On May 18th, 1529, the Earl of Caithness and Lord Sinclair, whose forces had invaded Orkney by sea, were beaten at '..a place call'd Summersdale ...' by the 'People of the Country', under Sir James Sinclair.
J Wallace 1700.
Field Visit (5 May 1966)
No further information.
Visited by OS (NKB) 5 May 1966.
Reference (2011)
In his Introduction to Low’s Tour, Joseph Anderson quotes from a letter from George Low (1747-1795), minister of Birsay, to the antiquary George Paton (1721-1807) in June 1773, referring to ‘… a place called Summerdale, where there is an account of a battle having been fought between the Counts of Caithness and Orkney; in the latter, the bodies (many of which are found to this day) are thrown down without order or distinction into pitts, without coffin, and few of them with a shroud …’. An accompanying footnote, presumably part of the original letter, adds that ‘Last year a corpse was found in this place wrapt in a cloth, which, by the action of the moss water, was preserved as if in a tan pit; and was probably one of the chiefs’.

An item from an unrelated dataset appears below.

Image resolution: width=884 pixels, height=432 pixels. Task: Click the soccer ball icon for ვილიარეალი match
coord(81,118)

The find is also mentioned in another letter from Low to Paton sent in 1775:
‘On the moor where tradition tells us a skirmish happened between the Earls of Caithness and Orkney, called the Battle of Summerdale, a man lately dug up a corpse wrapt in what was judged a linnen cloth, tanned by the moss-water’
The battle took place in 1529: both the Old, XIV, 1795, 135-6 and the New Statistical Account, XV (Orkney), 1845, 68) note the battle but not the body.

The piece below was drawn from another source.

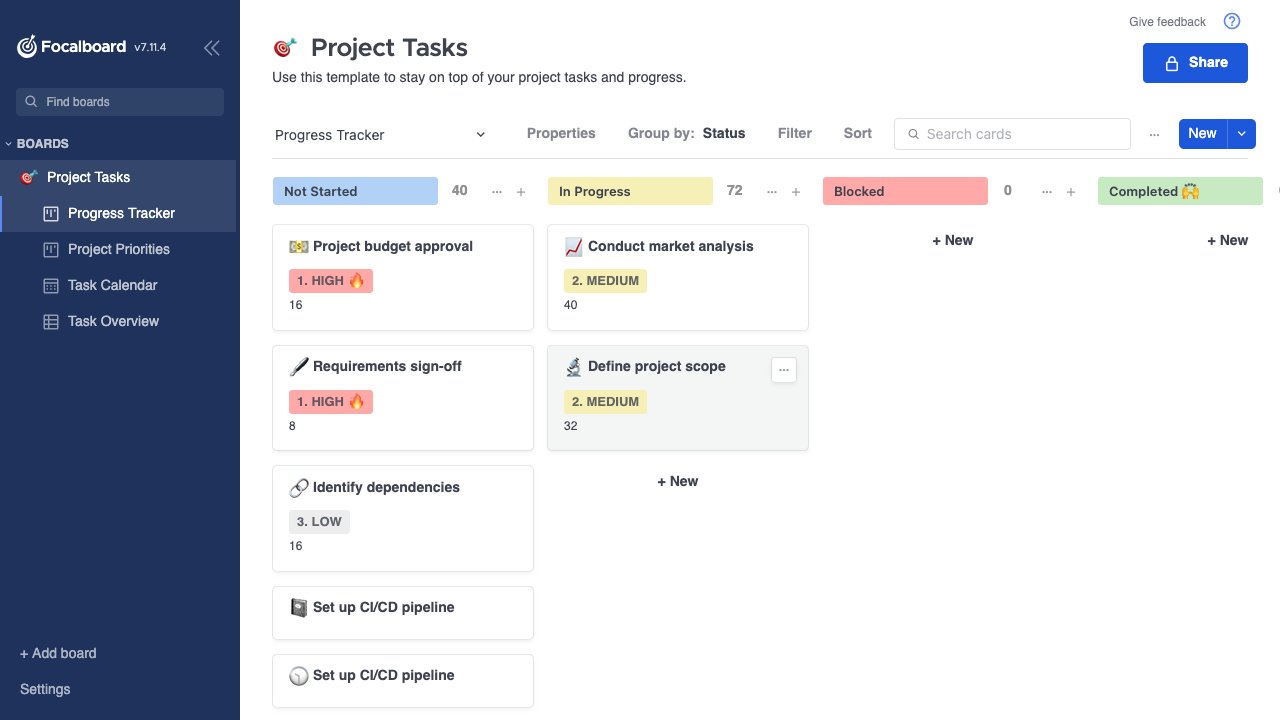Click the Give feedback link
Viewport: 1280px width, 720px height.
1167,22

T Cowie, J Pickin and C Wallace 2011
Anderson 1879, xxxvii & liii
Orkney Smr Note
John, Earl of Caithness, pretending some right to Orkney,
came over with troops to seize it, landed at Houton, and proceded
to Summersdale in Stenness, where they were beat back by the Orkney
and Shetland people into a place called Moss of Bigswald, where
the Earl and most of the people were killed, and the rest taken
prisoners
Information from Orkney SMR [n.d.]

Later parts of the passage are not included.